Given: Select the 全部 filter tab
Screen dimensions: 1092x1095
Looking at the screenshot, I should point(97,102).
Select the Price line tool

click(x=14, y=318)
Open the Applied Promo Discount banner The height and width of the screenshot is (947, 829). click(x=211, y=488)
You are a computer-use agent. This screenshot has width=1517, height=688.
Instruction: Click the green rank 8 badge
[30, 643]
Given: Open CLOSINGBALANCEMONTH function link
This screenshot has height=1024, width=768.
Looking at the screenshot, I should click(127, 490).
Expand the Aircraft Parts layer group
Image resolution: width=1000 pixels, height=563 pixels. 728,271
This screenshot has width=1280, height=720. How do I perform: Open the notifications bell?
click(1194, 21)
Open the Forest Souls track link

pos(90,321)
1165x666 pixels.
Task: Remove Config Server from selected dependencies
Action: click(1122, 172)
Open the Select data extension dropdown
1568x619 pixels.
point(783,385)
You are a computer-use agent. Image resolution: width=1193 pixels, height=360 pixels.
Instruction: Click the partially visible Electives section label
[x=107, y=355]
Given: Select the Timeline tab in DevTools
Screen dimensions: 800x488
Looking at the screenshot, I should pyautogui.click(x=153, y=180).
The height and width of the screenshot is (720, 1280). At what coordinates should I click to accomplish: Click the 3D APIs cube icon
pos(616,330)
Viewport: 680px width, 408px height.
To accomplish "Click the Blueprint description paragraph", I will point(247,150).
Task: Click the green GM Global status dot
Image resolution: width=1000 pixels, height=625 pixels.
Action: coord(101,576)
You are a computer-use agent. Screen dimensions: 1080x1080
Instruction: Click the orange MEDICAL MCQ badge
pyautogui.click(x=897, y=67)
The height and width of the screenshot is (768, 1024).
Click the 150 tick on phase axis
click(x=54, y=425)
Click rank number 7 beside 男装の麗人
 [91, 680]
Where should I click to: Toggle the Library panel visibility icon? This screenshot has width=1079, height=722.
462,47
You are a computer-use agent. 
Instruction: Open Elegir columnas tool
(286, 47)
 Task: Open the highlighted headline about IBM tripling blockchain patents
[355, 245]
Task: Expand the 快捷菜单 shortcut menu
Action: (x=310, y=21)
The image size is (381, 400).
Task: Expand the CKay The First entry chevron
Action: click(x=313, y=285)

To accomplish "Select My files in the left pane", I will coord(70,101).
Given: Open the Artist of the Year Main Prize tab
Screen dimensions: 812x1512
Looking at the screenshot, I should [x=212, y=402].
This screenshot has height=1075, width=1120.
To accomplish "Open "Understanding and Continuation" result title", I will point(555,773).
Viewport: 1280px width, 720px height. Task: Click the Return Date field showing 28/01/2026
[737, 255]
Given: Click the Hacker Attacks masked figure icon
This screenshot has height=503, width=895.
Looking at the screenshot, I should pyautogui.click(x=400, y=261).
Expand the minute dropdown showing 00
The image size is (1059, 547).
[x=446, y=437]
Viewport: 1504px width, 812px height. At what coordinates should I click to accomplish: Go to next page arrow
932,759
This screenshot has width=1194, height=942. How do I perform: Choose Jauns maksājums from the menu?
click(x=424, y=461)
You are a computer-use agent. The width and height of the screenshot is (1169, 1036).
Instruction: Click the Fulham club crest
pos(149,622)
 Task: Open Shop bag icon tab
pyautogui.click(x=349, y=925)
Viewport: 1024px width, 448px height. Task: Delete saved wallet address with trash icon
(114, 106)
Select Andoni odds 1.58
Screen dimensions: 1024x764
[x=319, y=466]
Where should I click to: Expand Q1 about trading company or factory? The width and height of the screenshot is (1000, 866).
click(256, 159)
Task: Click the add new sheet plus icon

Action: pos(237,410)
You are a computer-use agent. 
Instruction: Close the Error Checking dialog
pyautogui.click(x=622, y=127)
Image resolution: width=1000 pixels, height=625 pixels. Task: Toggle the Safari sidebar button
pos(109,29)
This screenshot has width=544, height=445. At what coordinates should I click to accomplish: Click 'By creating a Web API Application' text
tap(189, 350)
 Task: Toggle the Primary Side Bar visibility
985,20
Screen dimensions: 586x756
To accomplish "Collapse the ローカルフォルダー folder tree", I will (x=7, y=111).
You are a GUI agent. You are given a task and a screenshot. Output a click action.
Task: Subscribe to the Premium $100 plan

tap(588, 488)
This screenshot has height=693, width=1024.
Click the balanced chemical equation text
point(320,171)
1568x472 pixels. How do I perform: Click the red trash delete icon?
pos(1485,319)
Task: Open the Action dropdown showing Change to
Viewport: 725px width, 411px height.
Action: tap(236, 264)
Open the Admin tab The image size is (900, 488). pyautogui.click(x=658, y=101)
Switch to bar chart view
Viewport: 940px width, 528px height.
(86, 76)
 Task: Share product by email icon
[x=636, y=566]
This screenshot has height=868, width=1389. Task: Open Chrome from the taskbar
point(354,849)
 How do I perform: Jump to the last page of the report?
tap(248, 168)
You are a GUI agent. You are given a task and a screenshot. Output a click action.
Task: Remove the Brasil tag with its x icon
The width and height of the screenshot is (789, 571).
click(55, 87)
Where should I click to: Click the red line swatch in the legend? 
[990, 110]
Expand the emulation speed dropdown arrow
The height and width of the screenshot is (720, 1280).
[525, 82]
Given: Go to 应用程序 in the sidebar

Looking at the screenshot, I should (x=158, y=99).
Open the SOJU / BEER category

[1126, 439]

◆ ◆ ◆ ◆

**DIRECTIONS**
Exactly as it appears above, retype the material in full.

**RESPONSE AREA**
Given: Select the 全部 filter tab
Screen dimensions: 1092x1095
Looking at the screenshot, I should point(97,102).
Select the Price line tool

click(x=14, y=318)
Open the Applied Promo Discount banner The height and width of the screenshot is (947, 829). click(x=211, y=488)
You are a computer-use agent. This screenshot has width=1517, height=688.
Instruction: Click the green rank 8 badge
[30, 643]
Given: Open CLOSINGBALANCEMONTH function link
This screenshot has height=1024, width=768.
Looking at the screenshot, I should click(127, 490).
Expand the Aircraft Parts layer group
Image resolution: width=1000 pixels, height=563 pixels. 728,271
This screenshot has width=1280, height=720. How do I perform: Open the notifications bell?
click(1194, 21)
Open the Forest Souls track link

pos(90,321)
1165x666 pixels.
Task: Remove Config Server from selected dependencies
Action: click(1122, 172)
Open the Select data extension dropdown
1568x619 pixels.
point(783,385)
You are a computer-use agent. Image resolution: width=1193 pixels, height=360 pixels.
Instruction: Click the partially visible Electives section label
[x=107, y=355]
Given: Select the Timeline tab in DevTools
Screen dimensions: 800x488
Looking at the screenshot, I should pyautogui.click(x=153, y=180).
The height and width of the screenshot is (720, 1280). At what coordinates should I click to accomplish: Click the 3D APIs cube icon
pos(616,330)
Viewport: 680px width, 408px height.
To accomplish "Click the Blueprint description paragraph", I will point(247,150).
Task: Click the green GM Global status dot
Image resolution: width=1000 pixels, height=625 pixels.
Action: coord(101,576)
You are a computer-use agent. Screen dimensions: 1080x1080
Instruction: Click the orange MEDICAL MCQ badge
pyautogui.click(x=897, y=67)
The height and width of the screenshot is (768, 1024).
Click the 150 tick on phase axis
click(x=54, y=425)
Click rank number 7 beside 男装の麗人
 [91, 680]
Where should I click to: Toggle the Library panel visibility icon? This screenshot has width=1079, height=722.
462,47
You are a computer-use agent. 
Instruction: Open Elegir columnas tool
(286, 47)
 Task: Open the highlighted headline about IBM tripling blockchain patents
[355, 245]
Task: Expand the 快捷菜单 shortcut menu
Action: (x=310, y=21)
The image size is (381, 400).
Task: Expand the CKay The First entry chevron
Action: click(x=313, y=285)

To accomplish "Select My files in the left pane", I will coord(70,101).
Given: Open the Artist of the Year Main Prize tab
Screen dimensions: 812x1512
Looking at the screenshot, I should [x=212, y=402].
This screenshot has height=1075, width=1120.
To accomplish "Open "Understanding and Continuation" result title", I will point(555,773).
Viewport: 1280px width, 720px height. Task: Click the Return Date field showing 28/01/2026
[737, 255]
Given: Click the Hacker Attacks masked figure icon
This screenshot has height=503, width=895.
Looking at the screenshot, I should pyautogui.click(x=400, y=261).
Expand the minute dropdown showing 00
The image size is (1059, 547).
[x=446, y=437]
Viewport: 1504px width, 812px height. At what coordinates should I click to accomplish: Go to next page arrow
932,759
This screenshot has width=1194, height=942. How do I perform: Choose Jauns maksājums from the menu?
click(x=424, y=461)
You are a computer-use agent. The width and height of the screenshot is (1169, 1036).
Instruction: Click the Fulham club crest
pos(149,622)
 Task: Open Shop bag icon tab
pyautogui.click(x=349, y=925)
Viewport: 1024px width, 448px height. Task: Delete saved wallet address with trash icon
(114, 106)
Select Andoni odds 1.58
Screen dimensions: 1024x764
[x=319, y=466]
Where should I click to: Expand Q1 about trading company or factory? The width and height of the screenshot is (1000, 866).
click(256, 159)
Task: Click the add new sheet plus icon

Action: pos(237,410)
You are a computer-use agent. 
Instruction: Close the Error Checking dialog
pyautogui.click(x=622, y=127)
Image resolution: width=1000 pixels, height=625 pixels. Task: Toggle the Safari sidebar button
pos(109,29)
This screenshot has width=544, height=445. At what coordinates should I click to accomplish: Click 'By creating a Web API Application' text
tap(189, 350)
 Task: Toggle the Primary Side Bar visibility
985,20
Screen dimensions: 586x756
To accomplish "Collapse the ローカルフォルダー folder tree", I will (x=7, y=111).
You are a GUI agent. You are given a task and a screenshot. Output a click action.
Task: Subscribe to the Premium $100 plan

tap(588, 488)
This screenshot has height=693, width=1024.
Click the balanced chemical equation text
point(320,171)
1568x472 pixels. How do I perform: Click the red trash delete icon?
pos(1485,319)
Task: Open the Action dropdown showing Change to
Viewport: 725px width, 411px height.
Action: tap(236, 264)
Open the Admin tab The image size is (900, 488). pyautogui.click(x=658, y=101)
Switch to bar chart view
Viewport: 940px width, 528px height.
(86, 76)
 Task: Share product by email icon
[x=636, y=566]
This screenshot has height=868, width=1389. Task: Open Chrome from the taskbar
point(354,849)
 How do I perform: Jump to the last page of the report?
tap(248, 168)
You are a GUI agent. You are given a task and a screenshot. Output a click action.
Task: Remove the Brasil tag with its x icon
The width and height of the screenshot is (789, 571).
click(55, 87)
Where should I click to: Click the red line swatch in the legend? 
[990, 110]
Expand the emulation speed dropdown arrow
The height and width of the screenshot is (720, 1280).
[525, 82]
Given: Go to 应用程序 in the sidebar

Looking at the screenshot, I should (x=158, y=99).
Open the SOJU / BEER category

[1126, 439]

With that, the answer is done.